Jeff Lindsay edited this page Apr 2, 2021 · 2 revisions

Cgo allows you to embed C code in your Go code. It also allows you to share data between your Go code and C code. This is basically how macdriver works. It uses the Objective-C runtime, a C library, from Go via cgo but wraps it up nicely. You can use the same mechanism to embed actual Objective-C code in your Go code, and even interact with it just like C.

Here is a Go program that hands off execution to a function defined in Objective-C that uses NSLog to say "Hello world":

// main.go
package main

/*
#cgo CFLAGS: -x objective-c
#cgo LDFLAGS: -lobjc -framework Foundation
#include <Foundation/Foundation.h>

void Main() {
	NSLog(@"Hello world");
}

*/
import "C"

func main() {
	C.Main()
}

The great thing is, we can use the Go toolchain to build this program. That means we can quickly run it using go run:

$ go run main.go
2021-04-02 11:36:52.743 main[21348:2637164] Hello world

We used a capitalized Main in Objective-C to not conflict with the actual main, but it is just a C function (Objective-C being a superset of C) and could be called anything else and be callable from the C import.

Whatever frameworks you want to use in the embedded code must be added to LDFLAGS and then included. Since the Cocoa framework includes many of the common frameworks you'd need, this is often used.

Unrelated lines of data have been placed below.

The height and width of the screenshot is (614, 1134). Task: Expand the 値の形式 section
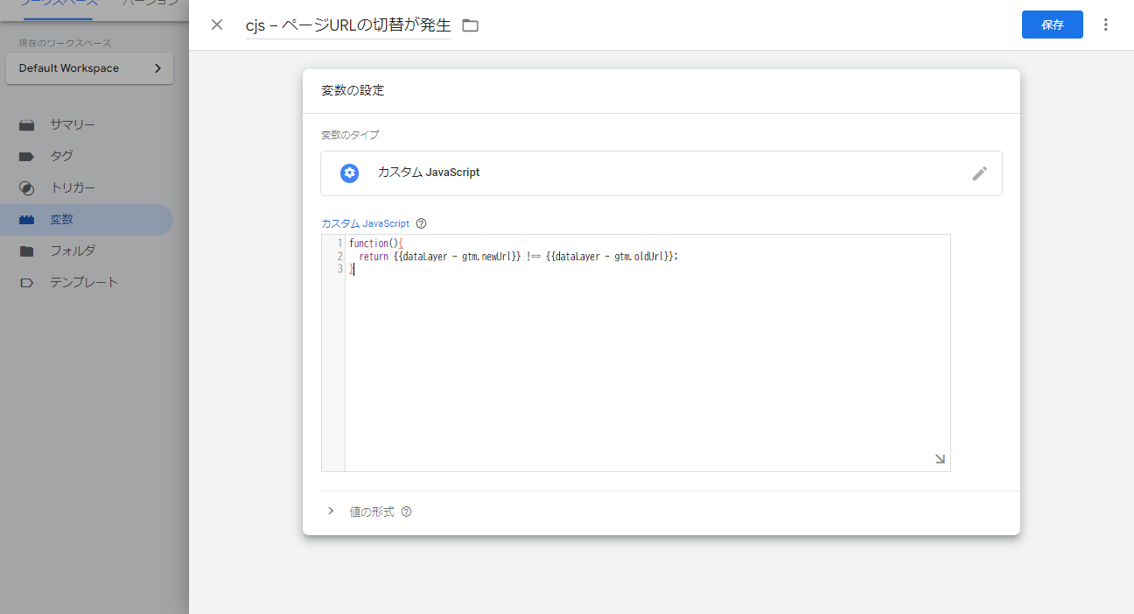click(x=331, y=511)
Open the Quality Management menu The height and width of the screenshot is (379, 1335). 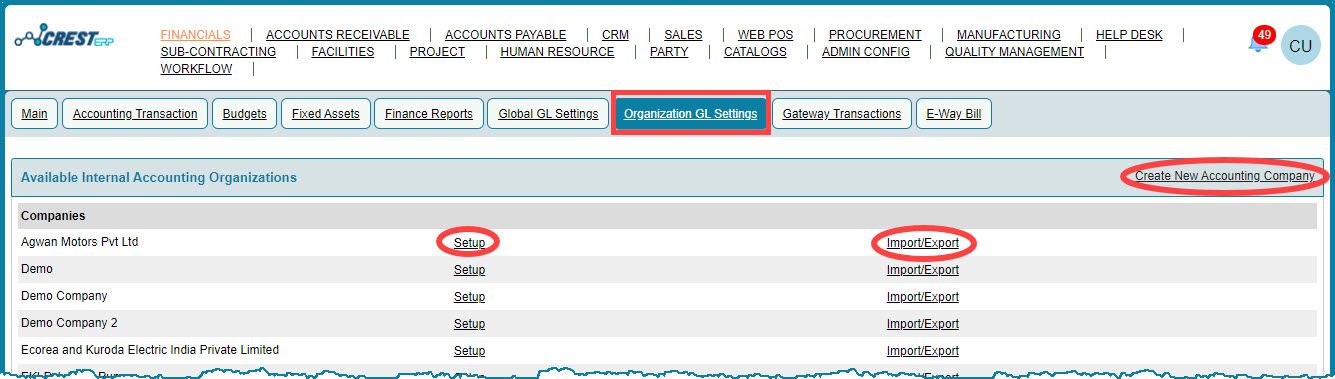(x=1014, y=52)
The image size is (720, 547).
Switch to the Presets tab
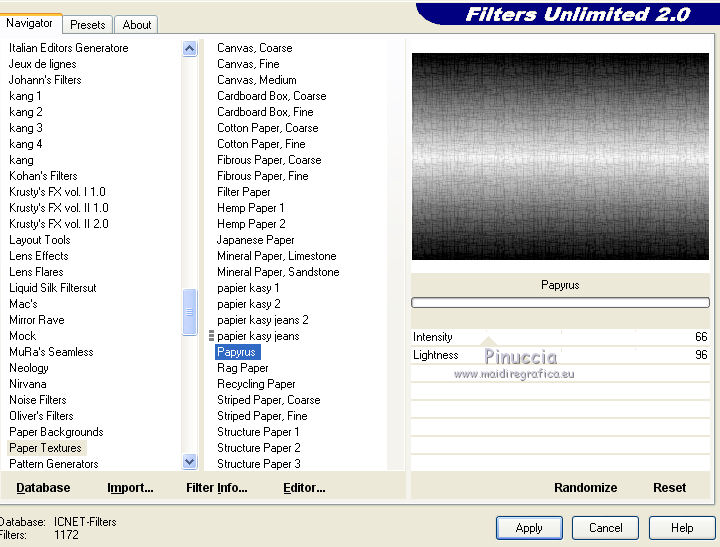(88, 25)
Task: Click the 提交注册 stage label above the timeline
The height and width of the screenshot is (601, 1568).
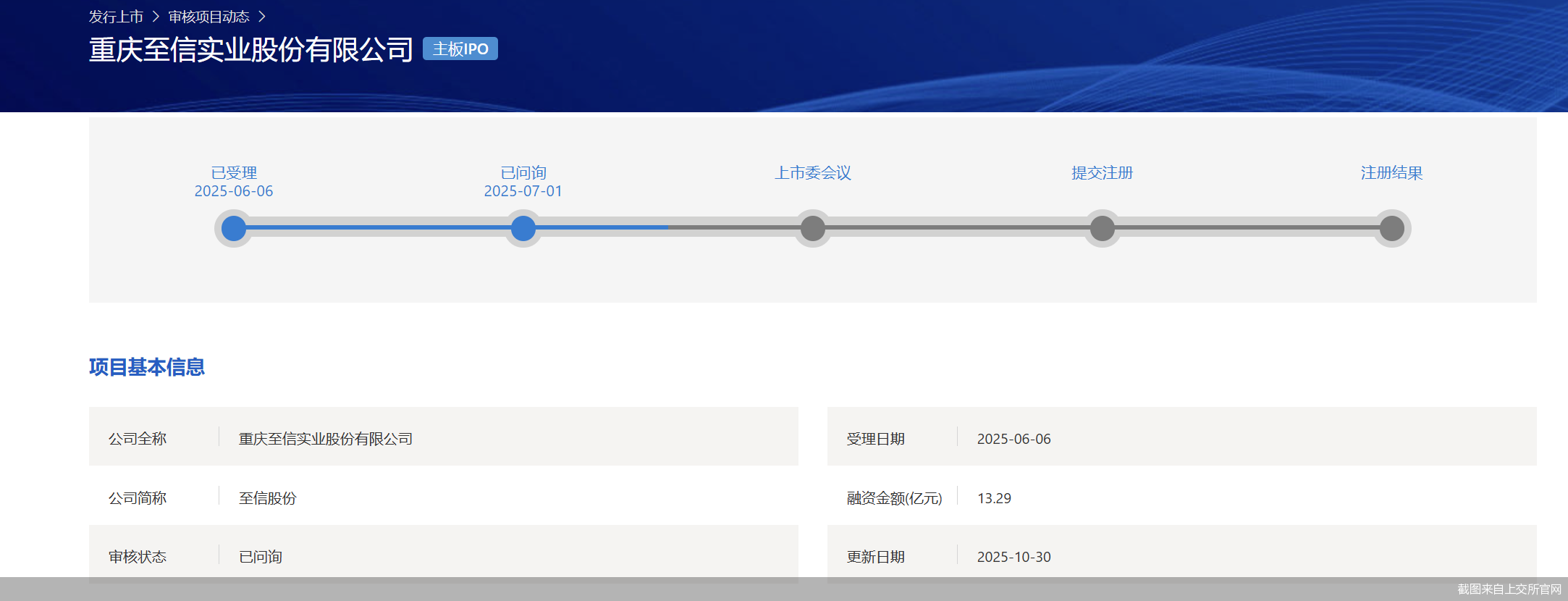Action: pos(1102,173)
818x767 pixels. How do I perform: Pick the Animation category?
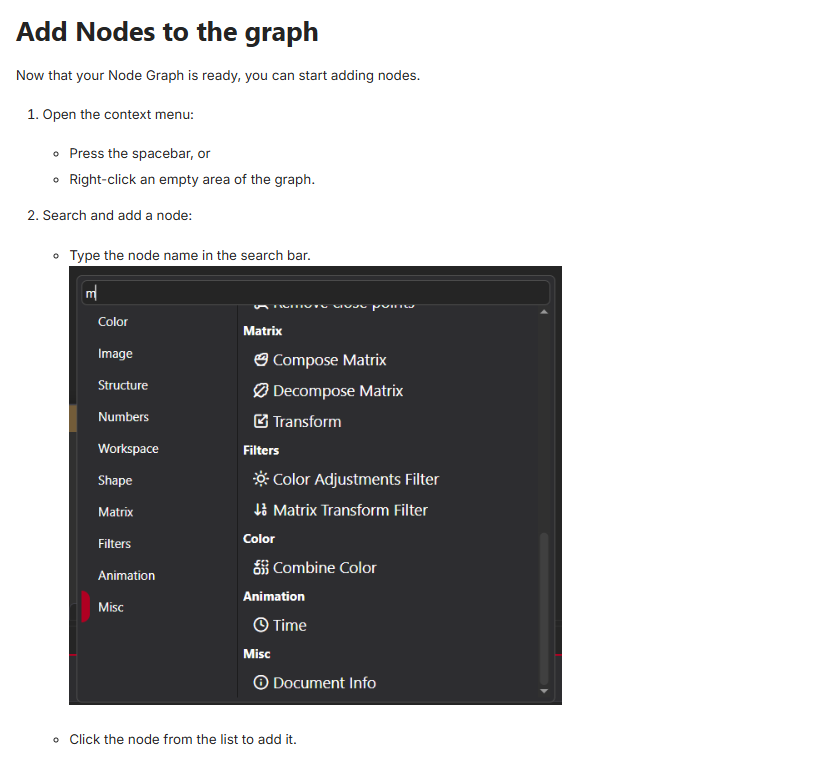[126, 576]
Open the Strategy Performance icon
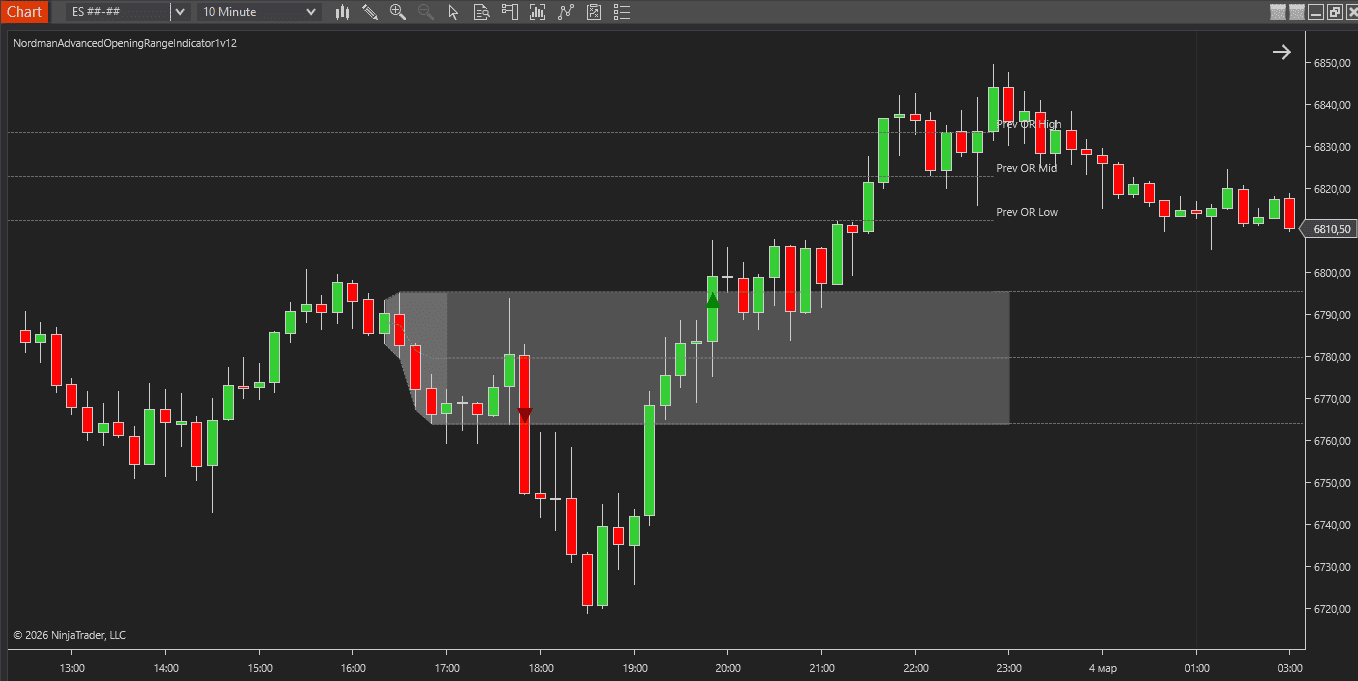The image size is (1358, 681). [x=595, y=12]
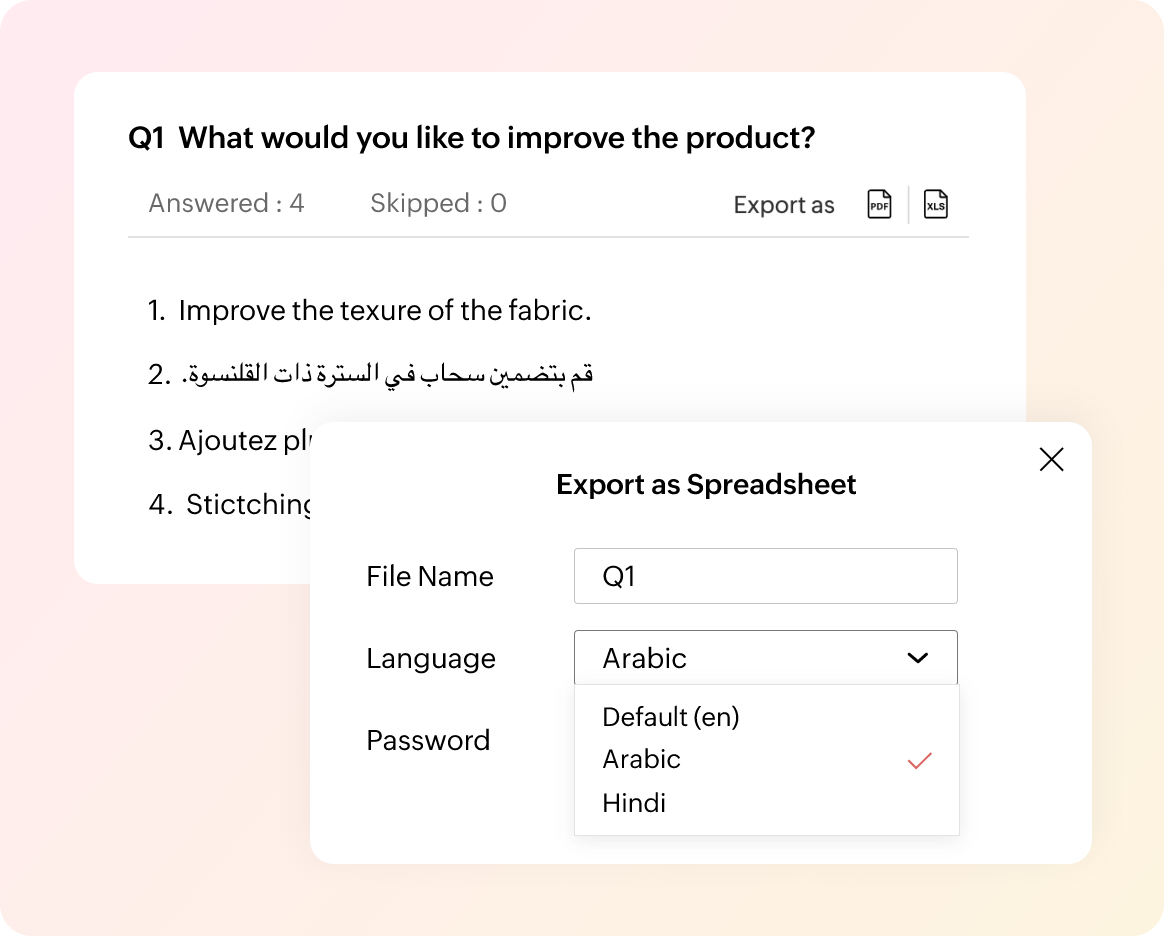This screenshot has width=1164, height=936.
Task: Choose Hindi from the language options
Action: (634, 803)
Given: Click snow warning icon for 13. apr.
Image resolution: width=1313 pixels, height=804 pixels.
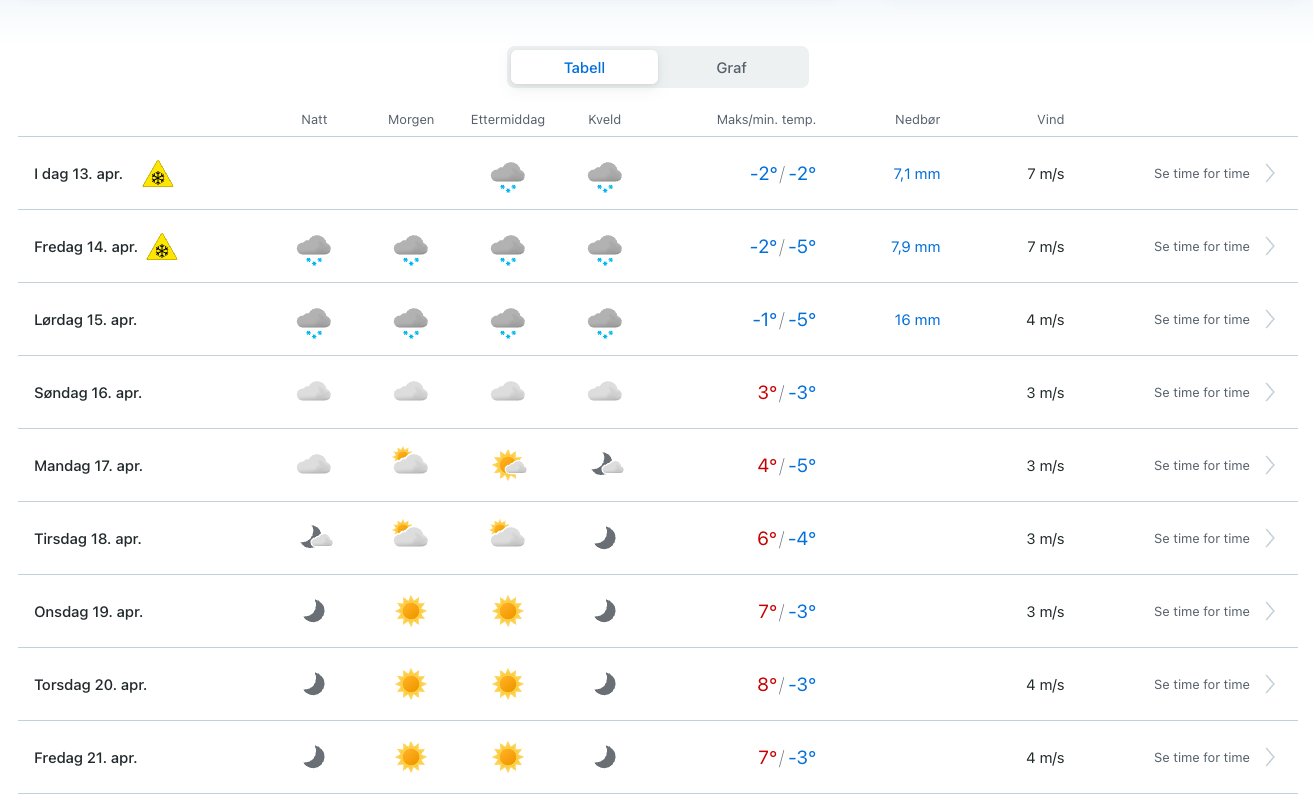Looking at the screenshot, I should point(157,175).
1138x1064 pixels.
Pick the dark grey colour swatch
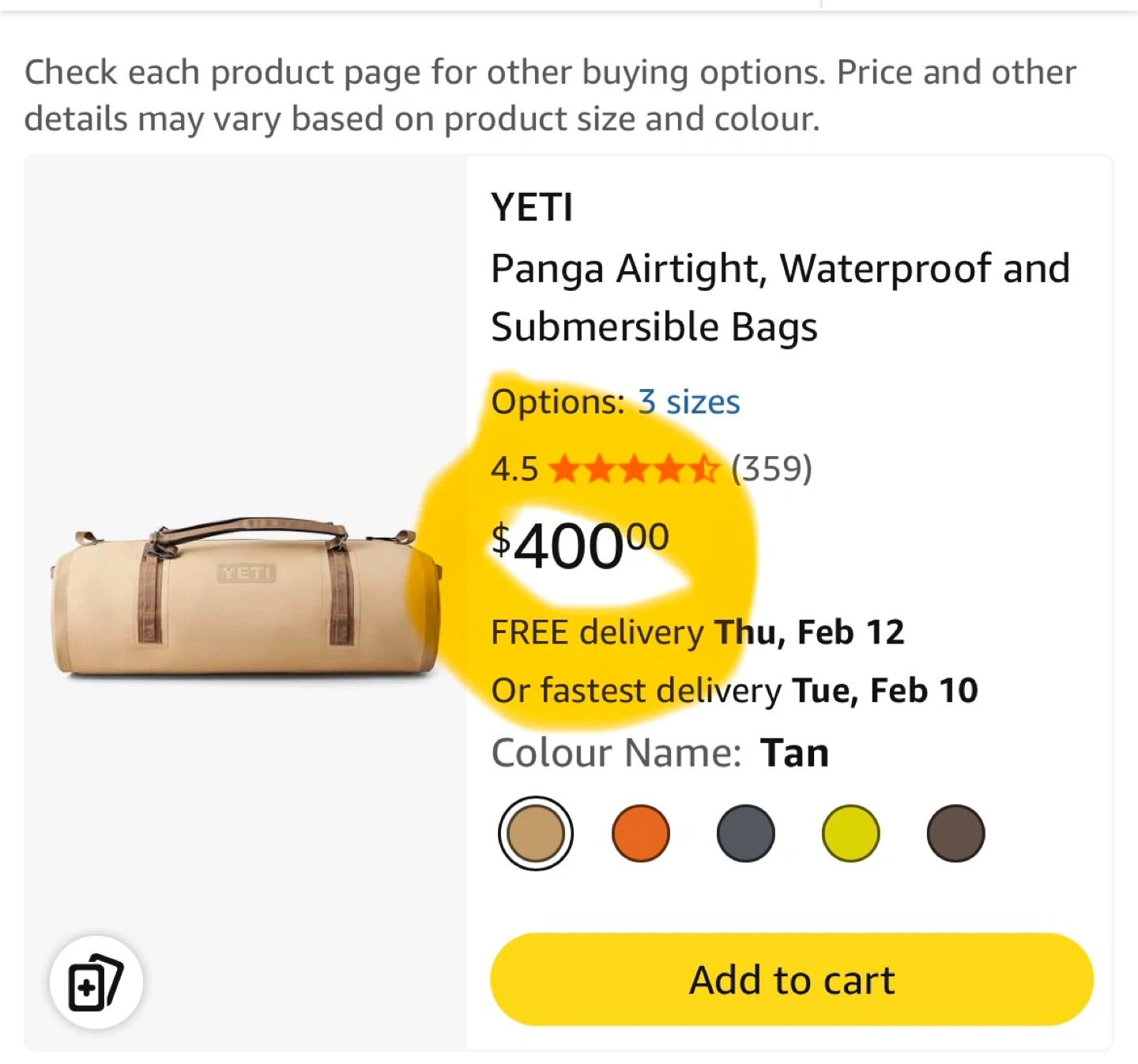point(746,833)
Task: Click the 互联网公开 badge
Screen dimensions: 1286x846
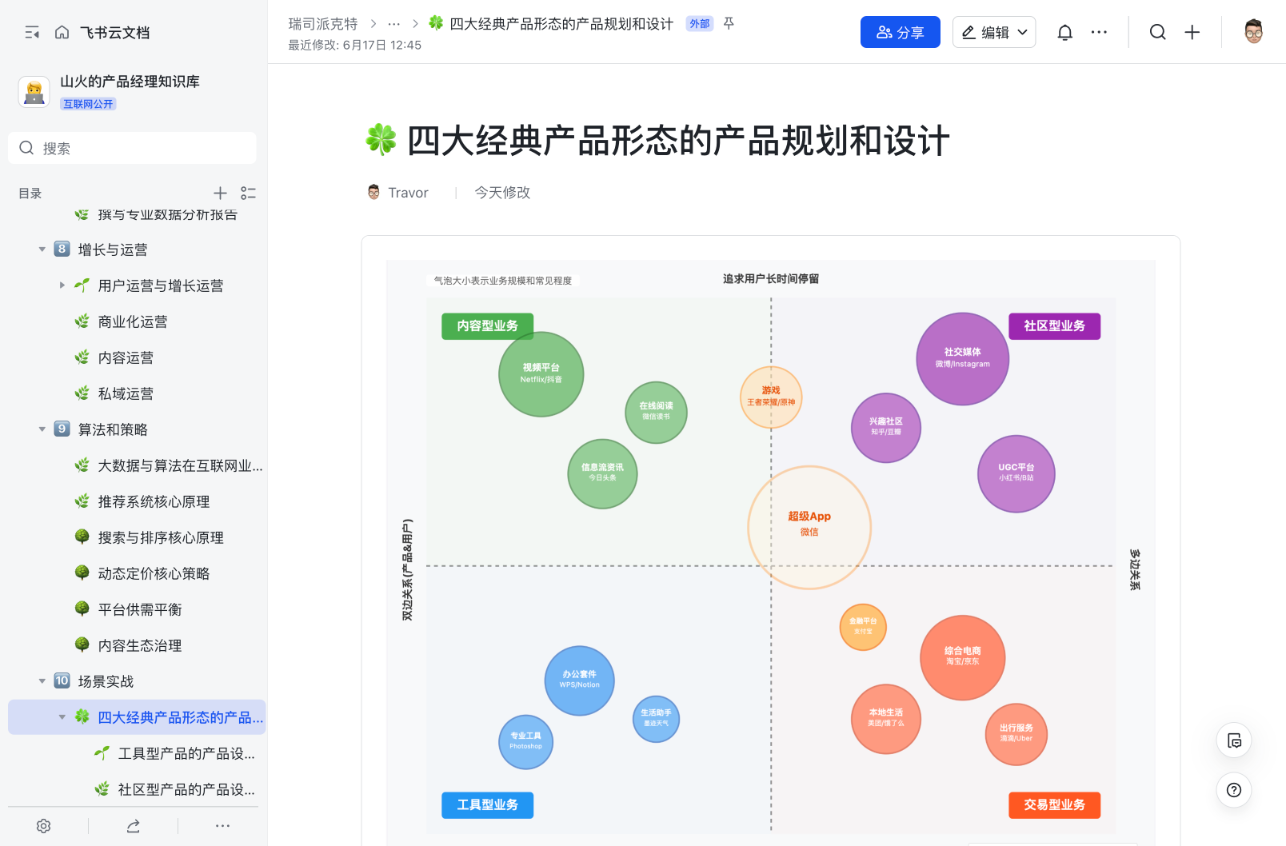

For example, here we'll get the mouse location from NSEvent, which returns an NSPoint, then print to the screen using NSLog:

package main

/*
#cgo CFLAGS: -x objective-c
#cgo LDFLAGS: -lobjc -framework Cocoa
#include <Cocoa/Cocoa.h>

void Main() {
	NSPoint loc = [NSEvent mouseLocation];
	NSLog(@"Mouse Location: [%f, %f]", loc.x, loc.y);
}

*/
import "C"

func main() {
	C.Main()
}

NSLog uses a format string similar to printf but works with Objective-C objects and types.